§ **ТЕКСТ ДОКУМЕНТА**

Письма ретроспекции давали облегчение, избавляли от груза, который советские граждане несли на себе все четыре года войны, говорили о новых возможностях, открывавшихся с началом мирной жизни. Это было желание людей взглянуть на себя, своих близких, родных и друзей, сравнить прежний опыт жизни с настоящим. Большая часть писем-ретроспекций, несмотря на горькие нотки, была проникнута оптимизмом, и излучали позитивные эмоции — все препятствия на пути к победе были преодолены, испытания выдержаны, враг был повержен. Впереди, как тогда представлялось, ожидала счастливая жизнь, всеобщее братство и гармония отношения человека с государством.

Встреча с родными

Одним из основных лейтмотивов писем всегда оставалась встреча с родными и близкими. Победа была потому желанной, что означала конец бесконечным ожиданиям, означала что встреча, отодвигавшаяся прежде на неопределенный срок, наконец, состоится. Встреча была необходима, чтобы обнять, поцеловать и приласкать своих близких, показать детям отцов, которых они не видели или успели забыть за четыре года войны. Родители могли взглянуть на взрослых детей, которые теперь сами строили свою жизнь. Семьи воссоединялись, чтобы вместе трудиться и преодолевать препятствия и невзгоды, воспитывать детей, заботиться о женах, дарить радость друг другу.

§ **ЗАПИСАННЫЕ ДАННЫЕ**
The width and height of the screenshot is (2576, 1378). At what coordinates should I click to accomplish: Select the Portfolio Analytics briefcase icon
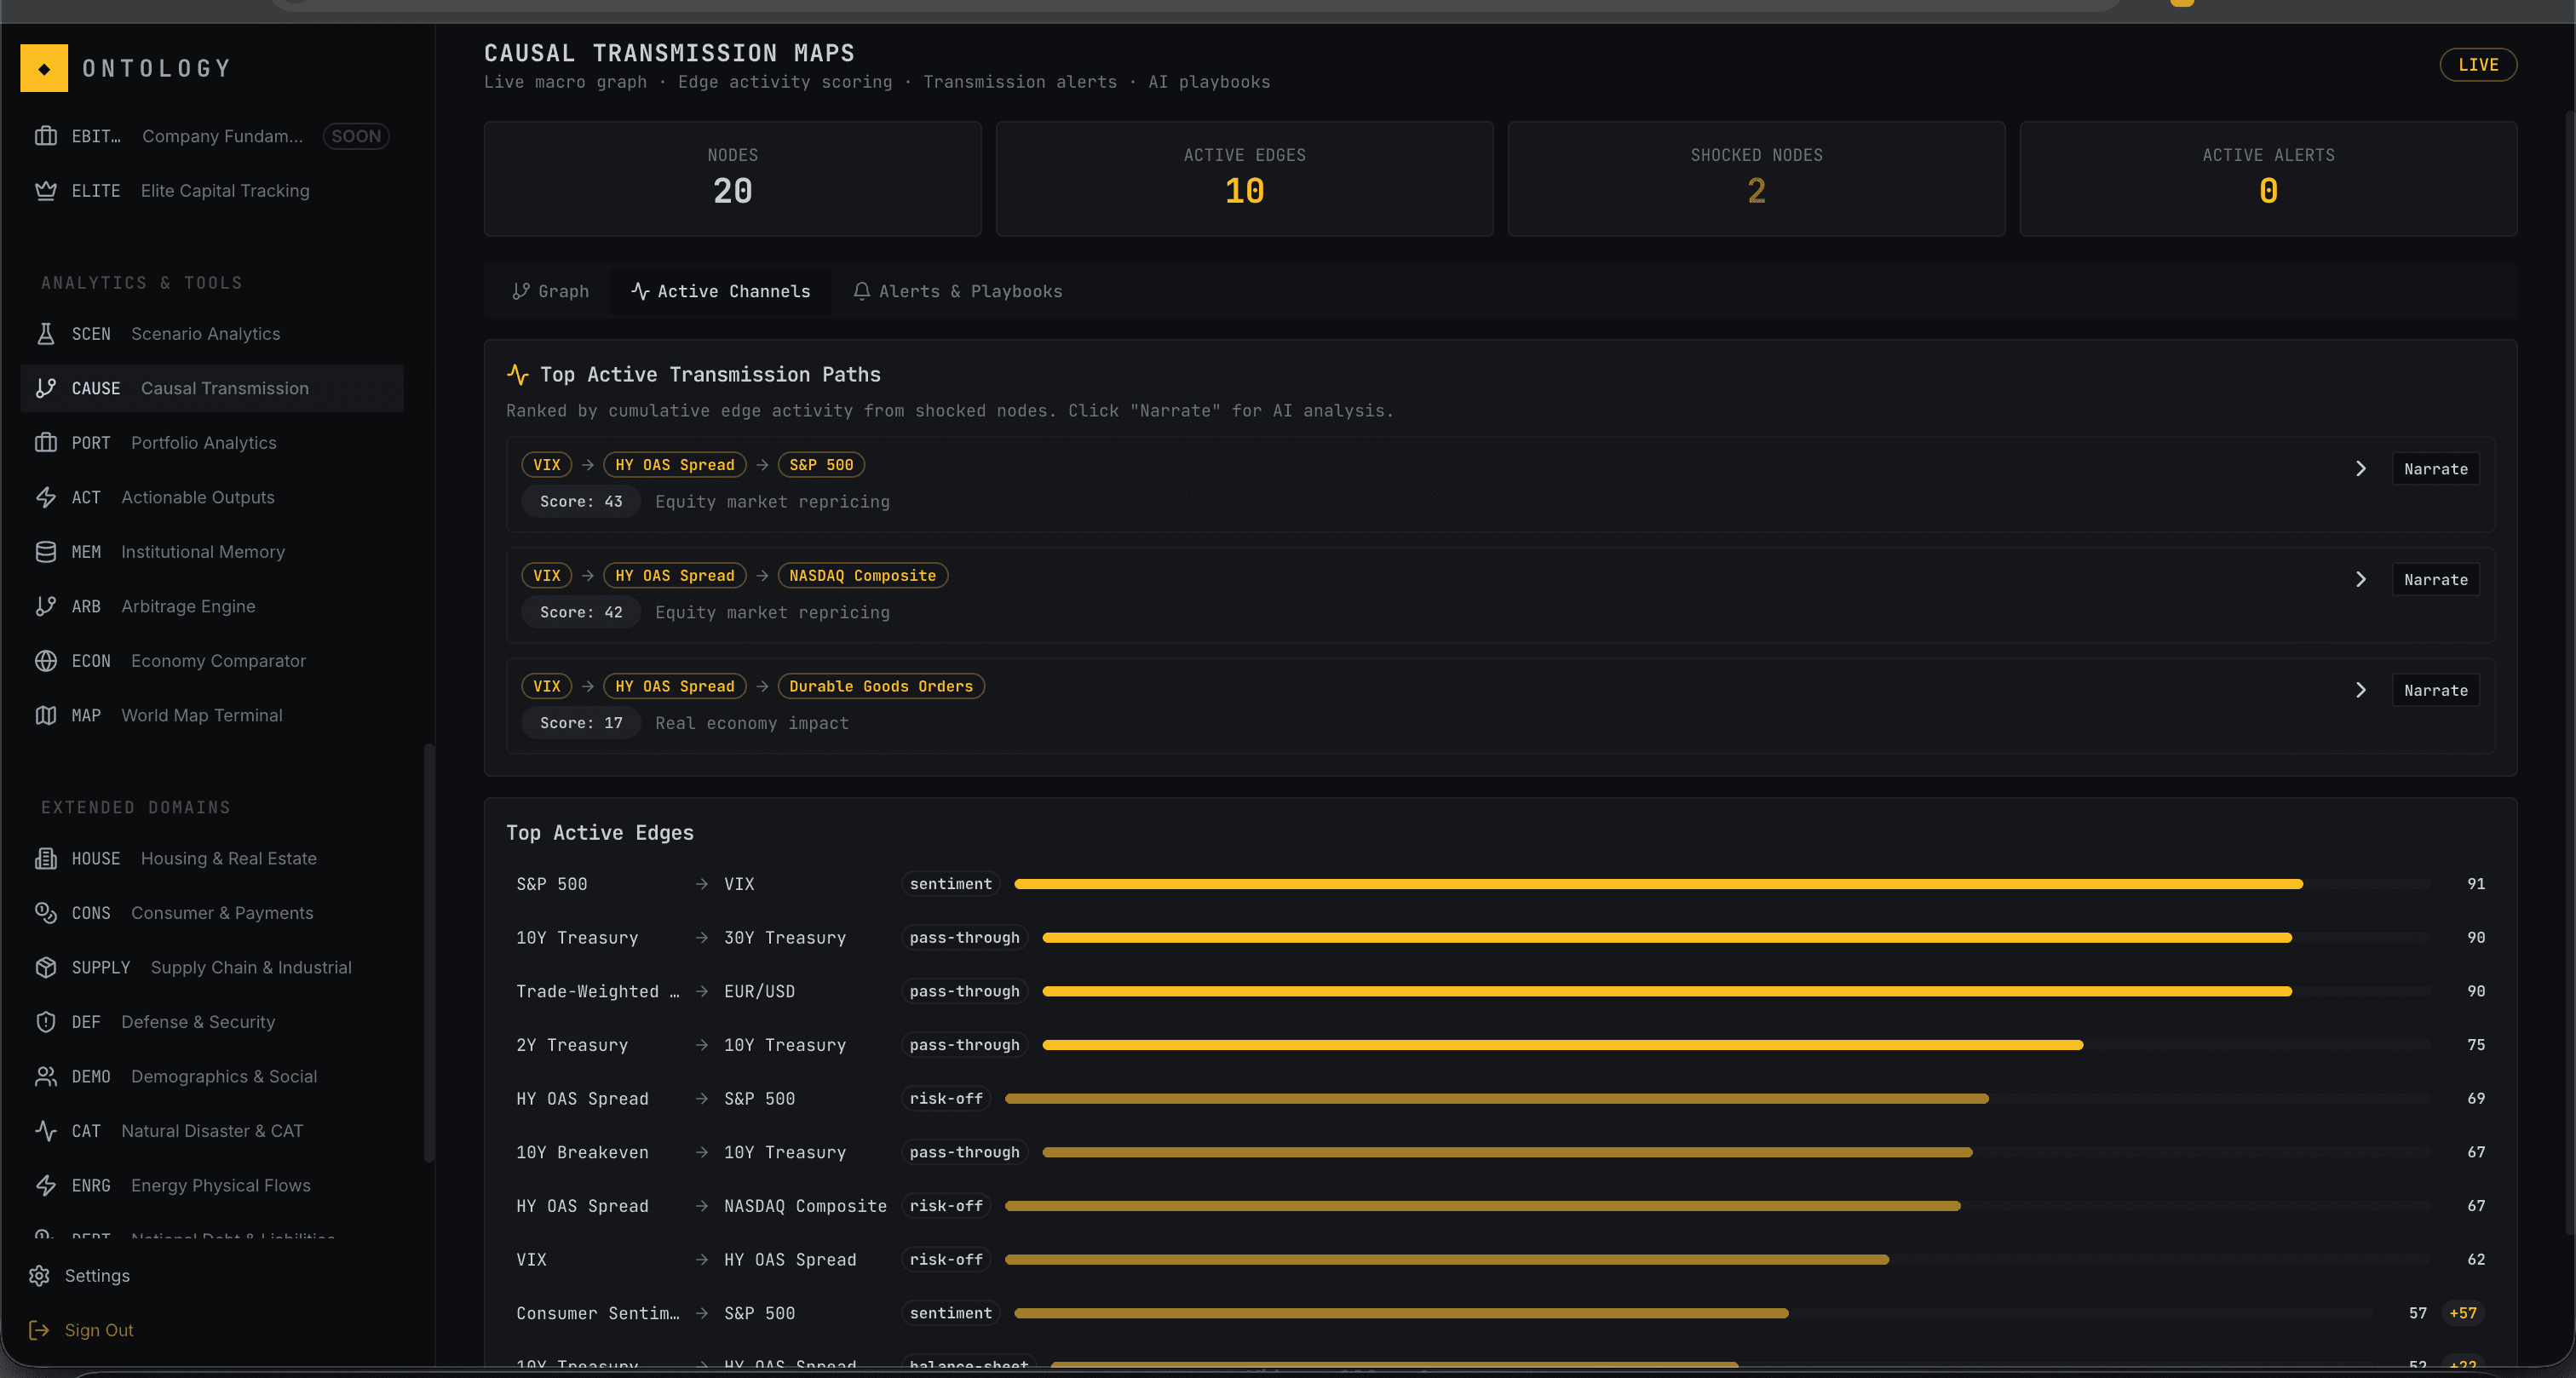point(46,443)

§ **ПОСТАВЛЕННЫЕ ЗАДАЧИ**
1. Что, по словам текста о письмах-ретроспекциях, ожидало людей впереди, как тогда представлялось? Перечислите всё.
2. Выведите из текста о письмах-ретроспекциях всё от «Одним из основных» вниз до «радость друг другу.» включительно, слово в слово.

§ **ПИСЬМЕННЫЕ ОТВЕТЫ**
1.
- счастливая жизнь
- всеобщее братство
- гармония отношения человека с государством

2.
Одним из основных лейтмотивов писем всегда оставалась встреча с родными и близкими. Победа была потому желанной, что означала конец бесконечным ожиданиям, означала что встреча, отодвигавшаяся прежде на неопределенный срок, наконец, состоится. Встреча была необходима, чтобы обнять, поцеловать и приласкать своих близких, показать детям отцов, которых они не видели или успели забыть за четыре года войны. Родители могли взглянуть на взрослых детей, которые теперь сами строили свою жизнь. Семьи воссоединялись, чтобы вместе трудиться и преодолевать препятствия и невзгоды, воспитывать детей, заботиться о женах, дарить радость друг другу.